- Supreme Court of the United States

Argued March 17, 2008 Decided June 23, 2008
- Full case name: Walter A. Rothgery, Petitioner v. Gillespie County, Texas
- Docket no.: 07-440
- Citations: 554 U.S. 191 (more) 128 S. Ct. 2578; 171 L. Ed. 2d 366; 2008 U.S. LEXIS 5057; 76 U.S.L.W. 4520; 21 Fla. L. Weekly Fed. S 429

Case history
- Prior: 413 F. Supp. 2d 806 (W.D. Tex. 2006); affirmed, 491 F.3d 293 (5th Cir. 2007).
- Subsequent: On remand, 537 F.3d 716 (5th Cir. 2008).

Holding
- A criminal defendant’s initial appearance before a magistrate judge, where he learns the charge against him and his liberty is subject to restriction, marks the initiation of adversary judicial proceedings that trigger attachment of the Sixth Amendment right to counsel. Attachment does not also require that a prosecutor (as distinct from a police officer) be aware of that initial proceeding or involved in its conduct.

Court membership
- Chief Justice John Roberts Associate Justices John P. Stevens · Antonin Scalia Anthony Kennedy · David Souter Clarence Thomas · Ruth Bader Ginsburg Stephen Breyer · Samuel Alito

Case opinions
- Majority: Souter, joined by Roberts, Stevens, Scalia, Kennedy, Ginsburg, Breyer, Alito
- Concurrence: Roberts, joined by Scalia
- Concurrence: Alito, joined by Roberts, Scalia
- Dissent: Thomas

= Rothgery v. Gillespie County =

Rothgery v. Gillespie County, 554 U.S. 191 (2008), is a United States Supreme Court case in which the Court held that a criminal defendant's initial appearance before a magistrate judge, where he learns the charge against him and his liberty is subject to restriction, marks the initiation of adversary judicial proceedings that trigger attachment of the Sixth Amendment right to counsel. Attachment does not also require that a prosecutor (as distinct from a police officer) be aware of that initial proceeding or involved in its conduct.

== Background ==
Texas police had relied on erroneous information that Rothgery had a previous felony conviction to arrest him as a felon in possession of a firearm. The officers brought Rothgery before a magistrate judge, as required by state law, for a so-called “article 15.17 hearing,” at which the Fourth Amendment probable-cause determination was made, bail was set, and Rothgery was formally apprised of the accusation against him.

After the hearing, the magistrate judge committed Rothgery to jail, and he was released after posting a surety bond. Rothgery had no money for a lawyer and made several unheeded oral and written requests for appointed counsel. He was subsequently indicted and rearrested, his bail was increased, and he was jailed when he could not post the bail. Subsequently, Rothgery was assigned a lawyer, who assembled the paperwork that prompted the indictment's dismissal.
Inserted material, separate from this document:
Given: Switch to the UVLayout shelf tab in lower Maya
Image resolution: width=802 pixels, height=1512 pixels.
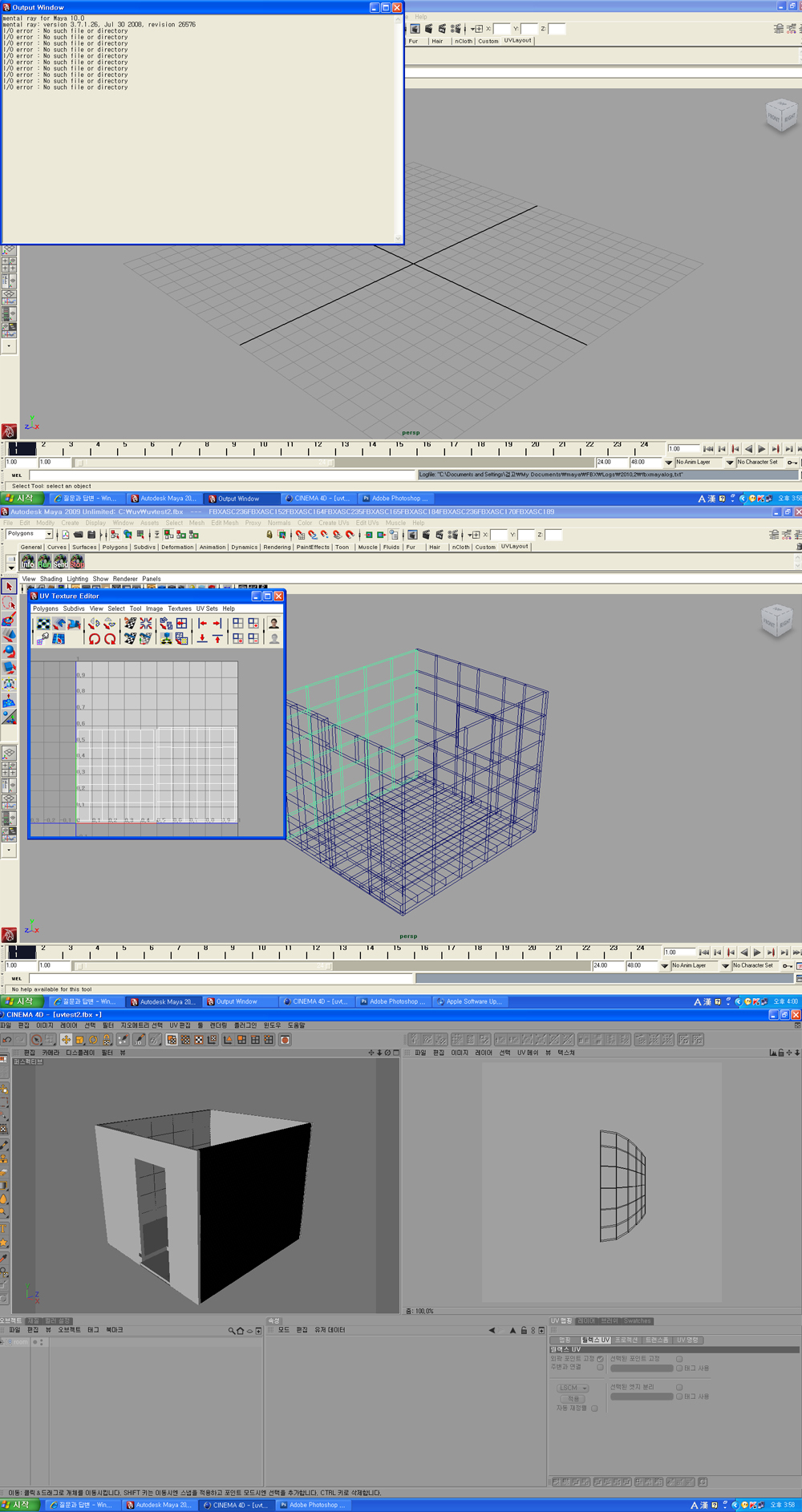Looking at the screenshot, I should point(514,547).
Rothgery then brought this 42 U.S.C. §1983 action against the county, claiming that if it had provided him a lawyer within a reasonable time after the article 15.17 hearing, he would not have been indicted, rearrested, or jailed. He asserted that the county's unwritten policy of denying appointed counsel to indigent defendants out on bond until an indictment is entered violated his Sixth Amendment right to counsel.

The District Court granted the County summary judgment, and the Fifth Circuit Court of Appeals affirmed, considering itself bound by Circuit precedent to the effect that the right to counsel did not attach at the article 15.17 hearing because the relevant prosecutors were not aware of, or involved in, Rothgery's arrest or appearance at the hearing, and there was no indication that the officer at Rothgery's appearance had any power to commit the State to prosecute without a prosecutor's knowledge or involvement.

== Opinion of the Court ==
In an 8 to 1 decision delivered by Justice Souter, the Supreme Court vacated the Fifth Circuit's opinion, holding that "a criminal defendant’s initial appearance before a judicial officer, where he learns the charge against him and his liberty is subject to restriction, marks the start of adversary judicial proceedings that trigger attachment of the Sixth Amendment right to counsel." Justice Thomas dissented.